**PETIT EXERCICE A**
Présente sous forme de tableau Markdown les lignes des enregistrements, en commençant à celle qui contient "Where should I click to: Click" et en terminant à celle qui contient "I will coord(103,20).". Utilise deux colonnes, « N° » pour le numéro de rang et « Ligne » pour la ligne, et omets les lignes vides.

== TEXTE ==

Dossier : IMM‑2628‑20

Référence : 2021 CF 749

[TRADUCTION FRANÇAISE]

Ottawa (Ontario), le 16 juillet 2021

En présence de monsieur le juge Manson

ENTRE :

AMBREEN MANSOOR MILAK

demanderesse

et

LE MINISTRE DE LA CITOYENNETÉ

ET DE L’IMMIGRATION

défendeur

JUGEMENT ET MOTIFS

I. Introduction

[1] La Cour est saisie d’une demande de contrôle judiciaire d’une décision du 15 mars 2020 par laquelle la Section d’appel de l’immigration de la Commission de l’immigration et du statut de réfugié du Canada [le tribunal] a rejeté l’appel de la demanderesse à l’encontre du rejet de la demande de résidence permanente présentée par son époux [la décision].

II. Contexte

[2] La demanderesse, Ambreen Mansoor Milak, est une citoyenne canadienne qui est née et a grandi au Pakistan. Elle est arrivée au Canada en 1994. Elle est âgée de 50 ans et a trois enfants issus du premier de ses deux mariages précédents.

[3] La demanderesse explique que son époux a pris contact avec elle en 2015 sur Facebook. Il est âgé de 24 ans et fait actuellement des études universitaires au Pakistan. Il s’agit de son premier mariage et il n’a pas d’enfants.

[4] Lorsqu’il a pris contact avec la demanderesse sur Facebook, l’époux de cette dernière s’est d’abord présenté comme étant une femme, mais il a par la suite révélé être un homme. Le couple a continué à communiquer et, en avril 2016, l’époux de la demanderesse l’a demandée en mariage. Après quelques semaines, la demanderesse a accepté sa demande.

[5] La demanderesse s’est rendue au Pakistan, où elle est demeurée durant dix jours, pour rencontrer son conjoint pour la première fois en personne et pour l’épouser. Le mariage a eu lieu le 24 septembre 2016. Les membres des familles de la demanderesse et de son époux étaient fortement opposés à leur relation, mais cela n’a pas découragé le couple. Bien que le père et l’oncle de l’époux de la demanderesse aient agi comme témoins au mariage, sa mère a continué à s’y opposer.

===

**PETIT EXERCICE B**
Reprends le passage du jugement qui commence à "I. Introduction" et se termine à "deux mariages précédents.", en y remplaçant "citoyenne" par "ressortissante".

== DONNÉES DE TRAVAIL ==

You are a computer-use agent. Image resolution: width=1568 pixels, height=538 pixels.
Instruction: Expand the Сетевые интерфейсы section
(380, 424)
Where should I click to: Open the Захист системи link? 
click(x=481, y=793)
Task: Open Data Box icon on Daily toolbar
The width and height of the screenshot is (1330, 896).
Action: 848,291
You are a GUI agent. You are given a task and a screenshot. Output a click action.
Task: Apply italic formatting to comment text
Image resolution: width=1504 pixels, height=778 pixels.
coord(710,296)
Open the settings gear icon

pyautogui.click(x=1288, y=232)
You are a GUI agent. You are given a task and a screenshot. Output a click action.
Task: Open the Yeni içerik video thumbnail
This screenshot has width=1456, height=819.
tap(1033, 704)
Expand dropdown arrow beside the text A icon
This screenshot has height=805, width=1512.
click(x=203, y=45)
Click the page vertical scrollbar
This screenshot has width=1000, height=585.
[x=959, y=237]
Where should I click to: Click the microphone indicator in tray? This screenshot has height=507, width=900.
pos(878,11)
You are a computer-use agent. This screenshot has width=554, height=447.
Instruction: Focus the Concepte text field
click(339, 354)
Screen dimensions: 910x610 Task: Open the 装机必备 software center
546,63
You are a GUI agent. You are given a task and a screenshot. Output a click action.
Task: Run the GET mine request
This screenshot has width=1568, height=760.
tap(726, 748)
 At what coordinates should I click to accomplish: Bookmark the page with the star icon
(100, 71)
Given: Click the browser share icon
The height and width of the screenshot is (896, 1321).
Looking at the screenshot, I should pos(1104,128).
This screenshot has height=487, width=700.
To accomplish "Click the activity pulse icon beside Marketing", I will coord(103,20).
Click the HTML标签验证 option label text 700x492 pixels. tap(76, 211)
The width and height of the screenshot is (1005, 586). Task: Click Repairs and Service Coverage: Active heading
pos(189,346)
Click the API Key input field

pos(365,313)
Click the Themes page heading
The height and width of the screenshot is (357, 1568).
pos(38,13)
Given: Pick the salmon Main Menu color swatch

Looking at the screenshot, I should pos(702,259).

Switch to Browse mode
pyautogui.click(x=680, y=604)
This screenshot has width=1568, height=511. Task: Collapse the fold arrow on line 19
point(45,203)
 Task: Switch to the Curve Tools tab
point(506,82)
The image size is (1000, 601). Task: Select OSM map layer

===

**RÉSULTAT ATTENDU A**
| N° | Ligne |
|---|---|
| 1 | Where should I click to: Click the microphone indicator in tray? This screenshot has height=507, width=900. |
| 2 | pos(878,11) |
| 3 | You are a computer-use agent. This screenshot has width=554, height=447. |
| 4 | Instruction: Focus the Concepte text field |
| 5 | click(339, 354) |
| 6 | Screen dimensions: 910x610 Task: Open the 装机必备 software center |
| 7 | 546,63 |
| 8 | You are a GUI agent. You are given a task and a screenshot. Output a click action. |
| 9 | Task: Run the GET mine request |
| 10 | This screenshot has width=1568, height=760. |
| 11 | tap(726, 748) |
| 12 |  At what coordinates should I click to accomplish: Bookmark the page with the star icon |
| 13 | (100, 71) |
| 14 | Given: Click the browser share icon |
| 15 | The height and width of the screenshot is (896, 1321). |
| 16 | Looking at the screenshot, I should pos(1104,128). |
| 17 | This screenshot has height=487, width=700. |
| 18 | To accomplish "Click the activity pulse icon beside Marketing", I will coord(103,20). |

**RÉSULTAT ATTENDU B**
I. Introduction

[1] La Cour est saisie d’une demande de contrôle judiciaire d’une décision du 15 mars 2020 par laquelle la Section d’appel de l’immigration de la Commission de l’immigration et du statut de réfugié du Canada [le tribunal] a rejeté l’appel de la demanderesse à l’encontre du rejet de la demande de résidence permanente présentée par son époux [la décision].

II. Contexte

[2] La demanderesse, Ambreen Mansoor Milak, est une ressortissante canadienne qui est née et a grandi au Pakistan. Elle est arrivée au Canada en 1994. Elle est âgée de 50 ans et a trois enfants issus du premier de ses deux mariages précédents.